Unser Ausflug nach Schleswig

 

Es hieß früh aufzustehen am 5. Mai 2010; denn unser Bus nach Schleswig fuhr schon um 07.00 Uhr ab. Die Sonne meinte es gut mit uns und blieb uns auch den ganzen Tag treu – wie gut, wir hätten nichts gegen ein paar Grad Celsius mehr gehabt.

 

Unser erstes Ziel, das St.-Johannes-Kloster am Holm erreichten wir schnell.
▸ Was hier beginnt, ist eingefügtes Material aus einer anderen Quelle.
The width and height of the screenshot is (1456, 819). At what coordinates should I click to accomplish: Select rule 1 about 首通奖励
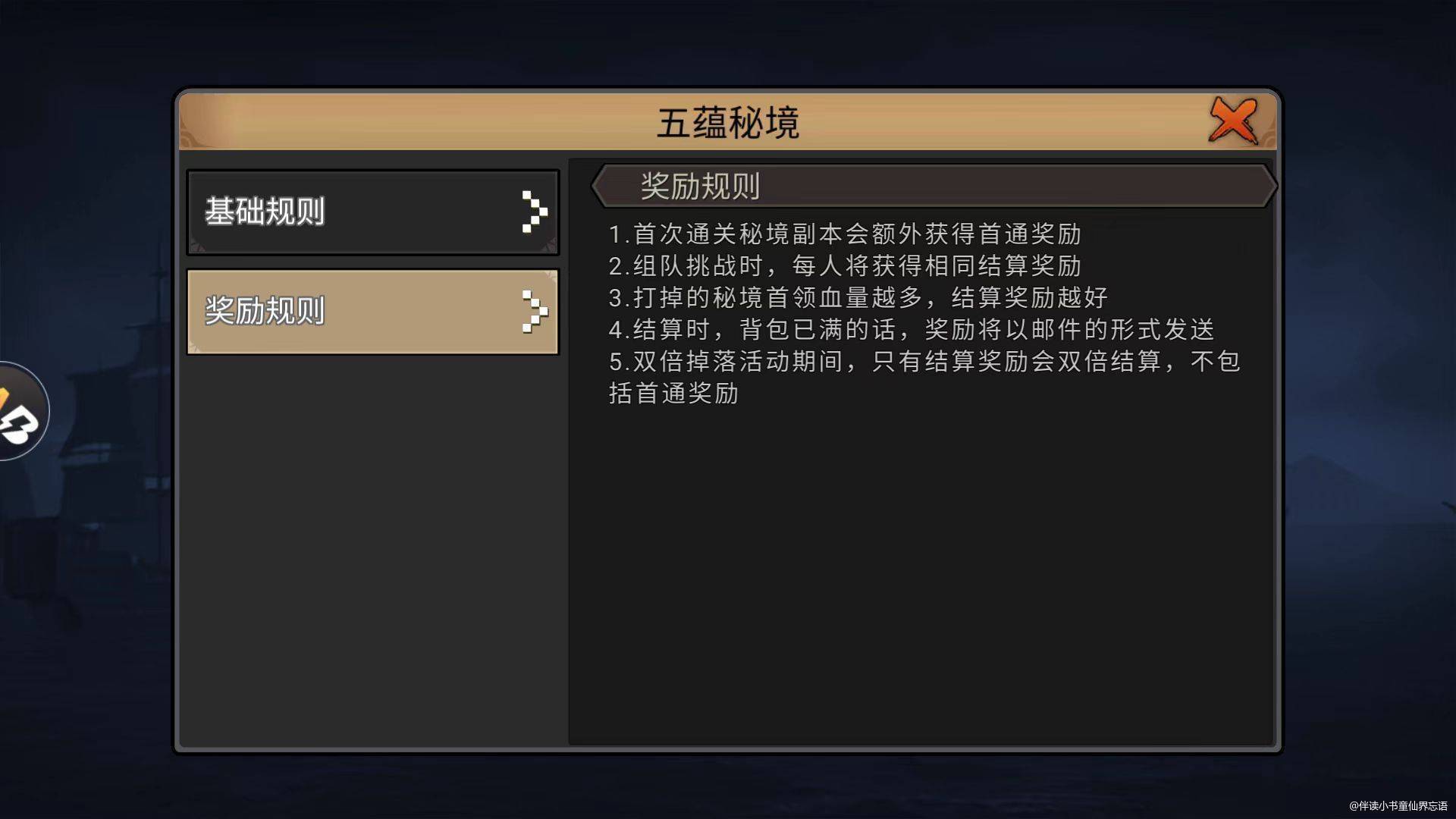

Dort mussten wir uns noch etwas gedulden und lernten die Schleswiger „Mücken-Riesen“ kennen, die in der Sonne spielten und uns gerne umschwärmten. Da die Priörin des Klosters Henny v. Schiller erkrankt war, führte uns ihre Vertretung Frau Oldenburg durch das Kloster, das 1194 als Benediktinerinnenkloster gegründet und nach der Reformation in ein Frauenstift umgewandelt wurde. Die Bezeichnung St.-Johannes-Kloster blieb jedoch erhalten.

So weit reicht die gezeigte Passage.